[INSTRUCTIONS TO FOLLOW]: Please write out exactly the lines of the data below from the line holding "The width and height of the screenshot is (980, 551)." through the line holding "Start recording with", and leave out the rest.

[PROVIDED DATA]:
________

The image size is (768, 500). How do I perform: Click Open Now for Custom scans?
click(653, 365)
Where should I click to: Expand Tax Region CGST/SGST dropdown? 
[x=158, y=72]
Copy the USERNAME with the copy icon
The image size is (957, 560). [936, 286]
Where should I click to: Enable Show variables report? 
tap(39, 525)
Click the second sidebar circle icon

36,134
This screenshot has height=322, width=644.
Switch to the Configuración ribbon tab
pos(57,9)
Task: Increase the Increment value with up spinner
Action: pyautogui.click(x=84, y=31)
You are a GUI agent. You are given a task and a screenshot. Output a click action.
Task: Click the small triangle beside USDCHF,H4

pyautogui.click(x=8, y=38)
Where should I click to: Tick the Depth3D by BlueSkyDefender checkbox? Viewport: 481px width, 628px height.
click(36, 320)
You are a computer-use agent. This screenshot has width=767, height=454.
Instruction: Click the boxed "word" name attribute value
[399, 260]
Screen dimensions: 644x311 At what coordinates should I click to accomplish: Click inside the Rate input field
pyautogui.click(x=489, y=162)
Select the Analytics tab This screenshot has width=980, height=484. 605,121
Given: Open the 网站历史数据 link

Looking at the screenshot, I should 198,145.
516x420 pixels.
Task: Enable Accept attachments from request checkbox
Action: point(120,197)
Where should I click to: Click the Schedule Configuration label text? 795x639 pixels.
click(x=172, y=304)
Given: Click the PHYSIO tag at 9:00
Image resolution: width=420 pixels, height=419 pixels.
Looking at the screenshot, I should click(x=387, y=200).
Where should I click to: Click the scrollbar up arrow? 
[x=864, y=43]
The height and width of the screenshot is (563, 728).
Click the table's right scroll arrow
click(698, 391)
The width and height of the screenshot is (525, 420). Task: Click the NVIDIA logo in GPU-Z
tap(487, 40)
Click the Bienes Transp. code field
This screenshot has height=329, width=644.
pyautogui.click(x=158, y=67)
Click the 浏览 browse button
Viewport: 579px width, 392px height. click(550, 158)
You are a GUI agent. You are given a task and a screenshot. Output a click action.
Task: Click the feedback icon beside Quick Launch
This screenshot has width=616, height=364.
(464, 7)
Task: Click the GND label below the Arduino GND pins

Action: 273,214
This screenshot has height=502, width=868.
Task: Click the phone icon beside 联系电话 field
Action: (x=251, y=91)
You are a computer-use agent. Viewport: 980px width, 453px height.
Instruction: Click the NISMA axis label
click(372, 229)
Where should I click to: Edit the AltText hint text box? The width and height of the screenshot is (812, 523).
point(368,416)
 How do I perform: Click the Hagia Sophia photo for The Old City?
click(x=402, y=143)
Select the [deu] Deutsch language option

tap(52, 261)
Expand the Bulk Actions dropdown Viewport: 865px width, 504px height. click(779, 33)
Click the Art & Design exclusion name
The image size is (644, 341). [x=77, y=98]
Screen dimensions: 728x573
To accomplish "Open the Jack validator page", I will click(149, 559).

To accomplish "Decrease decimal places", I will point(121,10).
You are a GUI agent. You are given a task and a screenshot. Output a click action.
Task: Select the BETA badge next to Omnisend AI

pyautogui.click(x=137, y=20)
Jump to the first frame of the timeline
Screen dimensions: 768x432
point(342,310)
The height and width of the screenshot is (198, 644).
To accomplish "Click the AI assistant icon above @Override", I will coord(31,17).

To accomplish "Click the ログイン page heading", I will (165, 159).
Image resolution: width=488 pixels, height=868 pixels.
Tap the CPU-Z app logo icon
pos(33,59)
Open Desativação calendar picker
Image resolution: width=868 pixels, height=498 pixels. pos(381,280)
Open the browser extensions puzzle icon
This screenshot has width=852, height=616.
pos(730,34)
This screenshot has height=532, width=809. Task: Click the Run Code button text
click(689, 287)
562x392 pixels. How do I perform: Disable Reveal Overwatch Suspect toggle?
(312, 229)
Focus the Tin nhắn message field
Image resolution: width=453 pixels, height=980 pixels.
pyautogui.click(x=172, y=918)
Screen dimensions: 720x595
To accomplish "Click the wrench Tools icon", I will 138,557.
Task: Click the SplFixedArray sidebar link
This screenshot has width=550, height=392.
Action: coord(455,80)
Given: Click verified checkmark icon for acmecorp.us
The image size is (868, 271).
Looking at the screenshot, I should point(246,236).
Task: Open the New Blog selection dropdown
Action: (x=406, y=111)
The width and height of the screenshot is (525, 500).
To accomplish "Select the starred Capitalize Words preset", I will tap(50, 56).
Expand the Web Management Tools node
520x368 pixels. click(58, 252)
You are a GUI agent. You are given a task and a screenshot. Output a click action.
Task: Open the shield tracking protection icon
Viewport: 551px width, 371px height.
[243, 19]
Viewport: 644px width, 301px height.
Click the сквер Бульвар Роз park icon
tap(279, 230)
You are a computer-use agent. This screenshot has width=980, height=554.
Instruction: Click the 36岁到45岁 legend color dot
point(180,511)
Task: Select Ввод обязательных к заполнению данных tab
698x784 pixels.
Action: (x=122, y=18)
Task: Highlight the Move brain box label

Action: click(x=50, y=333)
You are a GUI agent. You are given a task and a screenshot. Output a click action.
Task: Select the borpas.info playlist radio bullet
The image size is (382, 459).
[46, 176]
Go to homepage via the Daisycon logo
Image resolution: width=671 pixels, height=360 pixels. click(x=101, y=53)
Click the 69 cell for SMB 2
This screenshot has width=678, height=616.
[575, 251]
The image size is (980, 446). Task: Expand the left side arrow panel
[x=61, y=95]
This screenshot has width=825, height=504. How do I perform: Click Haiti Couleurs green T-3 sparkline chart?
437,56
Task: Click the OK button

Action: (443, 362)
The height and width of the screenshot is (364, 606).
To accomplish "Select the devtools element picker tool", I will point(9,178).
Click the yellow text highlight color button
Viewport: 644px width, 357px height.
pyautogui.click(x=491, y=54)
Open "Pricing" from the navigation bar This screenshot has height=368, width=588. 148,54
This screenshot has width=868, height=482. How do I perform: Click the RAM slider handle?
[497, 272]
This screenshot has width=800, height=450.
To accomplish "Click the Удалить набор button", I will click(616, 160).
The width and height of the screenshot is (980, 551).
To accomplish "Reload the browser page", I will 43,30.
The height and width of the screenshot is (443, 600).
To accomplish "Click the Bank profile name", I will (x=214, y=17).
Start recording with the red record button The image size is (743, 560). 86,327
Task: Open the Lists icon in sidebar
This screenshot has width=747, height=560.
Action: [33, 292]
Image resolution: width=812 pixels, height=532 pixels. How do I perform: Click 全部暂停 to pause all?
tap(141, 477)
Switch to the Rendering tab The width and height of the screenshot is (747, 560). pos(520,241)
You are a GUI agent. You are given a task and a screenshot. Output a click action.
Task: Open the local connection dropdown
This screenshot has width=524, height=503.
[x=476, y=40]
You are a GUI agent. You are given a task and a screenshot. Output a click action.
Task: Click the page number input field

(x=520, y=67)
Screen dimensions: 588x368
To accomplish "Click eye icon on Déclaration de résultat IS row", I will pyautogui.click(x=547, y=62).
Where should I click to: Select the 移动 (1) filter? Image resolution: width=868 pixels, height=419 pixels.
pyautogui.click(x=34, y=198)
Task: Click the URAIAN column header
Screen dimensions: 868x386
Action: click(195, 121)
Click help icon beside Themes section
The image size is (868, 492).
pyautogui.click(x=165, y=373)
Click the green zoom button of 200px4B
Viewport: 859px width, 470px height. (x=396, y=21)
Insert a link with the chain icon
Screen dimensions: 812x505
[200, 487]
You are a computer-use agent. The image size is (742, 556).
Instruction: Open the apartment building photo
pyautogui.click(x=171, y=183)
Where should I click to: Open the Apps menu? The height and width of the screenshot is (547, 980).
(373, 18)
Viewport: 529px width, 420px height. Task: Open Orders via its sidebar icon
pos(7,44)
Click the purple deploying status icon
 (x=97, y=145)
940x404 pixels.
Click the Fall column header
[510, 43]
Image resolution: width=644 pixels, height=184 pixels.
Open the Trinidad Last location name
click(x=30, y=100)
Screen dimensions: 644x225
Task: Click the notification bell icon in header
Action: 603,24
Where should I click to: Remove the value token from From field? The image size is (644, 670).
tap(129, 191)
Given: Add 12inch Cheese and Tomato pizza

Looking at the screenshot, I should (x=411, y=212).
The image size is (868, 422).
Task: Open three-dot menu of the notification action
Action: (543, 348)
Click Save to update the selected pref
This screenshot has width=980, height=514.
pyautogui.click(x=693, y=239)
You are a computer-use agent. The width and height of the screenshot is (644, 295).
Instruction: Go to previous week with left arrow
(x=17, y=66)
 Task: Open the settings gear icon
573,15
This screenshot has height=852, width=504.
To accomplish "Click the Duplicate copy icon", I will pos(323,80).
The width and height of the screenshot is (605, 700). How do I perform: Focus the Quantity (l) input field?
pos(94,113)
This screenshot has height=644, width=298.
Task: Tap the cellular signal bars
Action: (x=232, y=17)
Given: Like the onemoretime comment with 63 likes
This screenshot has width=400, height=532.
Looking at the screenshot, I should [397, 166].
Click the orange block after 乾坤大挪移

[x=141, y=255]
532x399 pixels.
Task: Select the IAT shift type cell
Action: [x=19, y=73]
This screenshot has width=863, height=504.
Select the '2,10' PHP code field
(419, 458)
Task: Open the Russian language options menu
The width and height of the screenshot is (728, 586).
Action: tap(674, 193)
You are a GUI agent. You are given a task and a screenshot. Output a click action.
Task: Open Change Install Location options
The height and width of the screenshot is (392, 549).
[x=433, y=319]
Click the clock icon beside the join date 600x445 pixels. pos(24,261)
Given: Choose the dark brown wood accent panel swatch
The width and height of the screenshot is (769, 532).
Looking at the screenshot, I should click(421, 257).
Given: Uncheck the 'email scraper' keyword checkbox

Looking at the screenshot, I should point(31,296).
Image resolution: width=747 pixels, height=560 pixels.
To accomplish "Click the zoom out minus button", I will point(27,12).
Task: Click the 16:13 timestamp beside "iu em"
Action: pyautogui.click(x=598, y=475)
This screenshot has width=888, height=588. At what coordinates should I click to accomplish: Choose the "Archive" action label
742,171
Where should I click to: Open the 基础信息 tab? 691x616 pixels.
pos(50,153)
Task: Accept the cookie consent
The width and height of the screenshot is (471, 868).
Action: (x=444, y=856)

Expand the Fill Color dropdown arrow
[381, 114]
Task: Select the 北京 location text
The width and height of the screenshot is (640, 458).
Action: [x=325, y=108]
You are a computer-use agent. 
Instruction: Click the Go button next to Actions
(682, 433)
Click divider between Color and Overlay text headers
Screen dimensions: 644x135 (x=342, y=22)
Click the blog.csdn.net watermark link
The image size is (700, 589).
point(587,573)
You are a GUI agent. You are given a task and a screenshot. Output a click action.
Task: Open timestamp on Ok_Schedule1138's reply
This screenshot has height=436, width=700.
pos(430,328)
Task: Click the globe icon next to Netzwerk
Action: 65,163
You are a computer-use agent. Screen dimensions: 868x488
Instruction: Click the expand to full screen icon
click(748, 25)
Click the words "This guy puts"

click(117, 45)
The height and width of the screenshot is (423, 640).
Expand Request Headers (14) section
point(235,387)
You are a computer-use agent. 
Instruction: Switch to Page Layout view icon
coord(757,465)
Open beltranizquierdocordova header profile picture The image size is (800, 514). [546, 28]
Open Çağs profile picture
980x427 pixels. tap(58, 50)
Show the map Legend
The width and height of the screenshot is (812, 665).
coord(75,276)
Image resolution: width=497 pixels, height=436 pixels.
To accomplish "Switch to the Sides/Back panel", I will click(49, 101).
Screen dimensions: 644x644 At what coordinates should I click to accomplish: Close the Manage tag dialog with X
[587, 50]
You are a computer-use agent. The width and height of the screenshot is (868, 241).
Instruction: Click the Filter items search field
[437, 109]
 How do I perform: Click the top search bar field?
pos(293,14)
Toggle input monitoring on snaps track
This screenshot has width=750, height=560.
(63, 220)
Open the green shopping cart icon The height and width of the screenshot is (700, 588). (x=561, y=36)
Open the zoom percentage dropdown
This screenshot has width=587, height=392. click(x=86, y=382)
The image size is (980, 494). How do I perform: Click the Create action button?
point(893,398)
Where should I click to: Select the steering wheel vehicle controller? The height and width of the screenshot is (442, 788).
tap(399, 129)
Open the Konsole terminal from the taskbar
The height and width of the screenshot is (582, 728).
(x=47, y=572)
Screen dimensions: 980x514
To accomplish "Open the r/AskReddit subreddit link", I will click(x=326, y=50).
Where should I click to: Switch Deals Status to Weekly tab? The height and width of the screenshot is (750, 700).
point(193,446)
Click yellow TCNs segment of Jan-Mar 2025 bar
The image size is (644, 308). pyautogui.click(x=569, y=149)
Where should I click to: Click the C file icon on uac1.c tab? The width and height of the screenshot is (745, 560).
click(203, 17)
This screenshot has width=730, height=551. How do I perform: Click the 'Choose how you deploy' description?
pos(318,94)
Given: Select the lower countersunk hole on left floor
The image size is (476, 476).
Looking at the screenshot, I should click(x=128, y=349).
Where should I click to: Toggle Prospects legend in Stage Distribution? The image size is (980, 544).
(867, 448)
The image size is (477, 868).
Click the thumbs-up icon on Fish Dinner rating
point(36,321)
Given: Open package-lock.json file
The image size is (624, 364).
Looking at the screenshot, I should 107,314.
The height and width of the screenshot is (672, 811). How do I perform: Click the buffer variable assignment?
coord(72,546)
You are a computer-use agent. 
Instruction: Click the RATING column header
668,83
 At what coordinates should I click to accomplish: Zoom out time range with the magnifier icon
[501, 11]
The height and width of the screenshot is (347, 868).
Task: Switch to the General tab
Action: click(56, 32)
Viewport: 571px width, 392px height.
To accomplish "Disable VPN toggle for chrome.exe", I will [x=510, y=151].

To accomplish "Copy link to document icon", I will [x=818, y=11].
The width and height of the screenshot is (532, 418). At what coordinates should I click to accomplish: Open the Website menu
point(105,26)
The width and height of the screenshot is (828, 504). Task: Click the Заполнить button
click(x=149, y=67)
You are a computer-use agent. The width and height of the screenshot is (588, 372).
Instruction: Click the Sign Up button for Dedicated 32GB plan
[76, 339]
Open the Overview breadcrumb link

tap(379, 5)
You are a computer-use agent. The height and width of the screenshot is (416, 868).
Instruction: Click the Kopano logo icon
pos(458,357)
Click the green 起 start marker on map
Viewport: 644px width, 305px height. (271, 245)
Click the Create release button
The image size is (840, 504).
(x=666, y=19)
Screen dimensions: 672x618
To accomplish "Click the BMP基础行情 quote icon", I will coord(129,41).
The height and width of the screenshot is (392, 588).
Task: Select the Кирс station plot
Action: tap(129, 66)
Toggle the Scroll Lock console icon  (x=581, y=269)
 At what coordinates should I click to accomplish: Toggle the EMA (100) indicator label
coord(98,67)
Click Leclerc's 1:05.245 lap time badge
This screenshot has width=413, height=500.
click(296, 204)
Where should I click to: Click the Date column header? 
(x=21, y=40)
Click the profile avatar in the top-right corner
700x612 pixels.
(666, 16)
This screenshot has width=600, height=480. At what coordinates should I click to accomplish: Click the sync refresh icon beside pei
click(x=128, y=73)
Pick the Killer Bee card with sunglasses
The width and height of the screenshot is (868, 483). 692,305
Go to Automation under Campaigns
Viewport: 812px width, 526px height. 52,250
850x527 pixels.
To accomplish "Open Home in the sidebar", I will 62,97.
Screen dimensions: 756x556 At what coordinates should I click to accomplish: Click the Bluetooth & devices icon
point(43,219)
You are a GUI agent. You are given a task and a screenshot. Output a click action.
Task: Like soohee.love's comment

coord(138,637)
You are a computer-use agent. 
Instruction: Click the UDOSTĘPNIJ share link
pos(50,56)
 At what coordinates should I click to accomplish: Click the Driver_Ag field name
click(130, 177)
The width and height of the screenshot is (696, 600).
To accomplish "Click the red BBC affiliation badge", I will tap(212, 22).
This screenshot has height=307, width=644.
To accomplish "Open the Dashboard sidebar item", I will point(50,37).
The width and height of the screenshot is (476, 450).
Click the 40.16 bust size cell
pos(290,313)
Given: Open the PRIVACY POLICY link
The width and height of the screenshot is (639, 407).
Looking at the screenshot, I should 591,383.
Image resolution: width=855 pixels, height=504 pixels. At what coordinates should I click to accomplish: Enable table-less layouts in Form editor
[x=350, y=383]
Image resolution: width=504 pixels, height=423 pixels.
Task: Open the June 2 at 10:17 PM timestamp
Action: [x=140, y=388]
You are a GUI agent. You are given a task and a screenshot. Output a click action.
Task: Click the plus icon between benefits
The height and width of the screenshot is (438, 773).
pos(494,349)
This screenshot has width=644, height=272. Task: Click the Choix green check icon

________

[SOLUTION TO THE PROBLEM]:
The width and height of the screenshot is (980, 551).
To accomplish "Reload the browser page", I will 43,30.
The height and width of the screenshot is (443, 600).
To accomplish "Click the Bank profile name", I will (x=214, y=17).
Start recording with the red record button The image size is (743, 560). 86,327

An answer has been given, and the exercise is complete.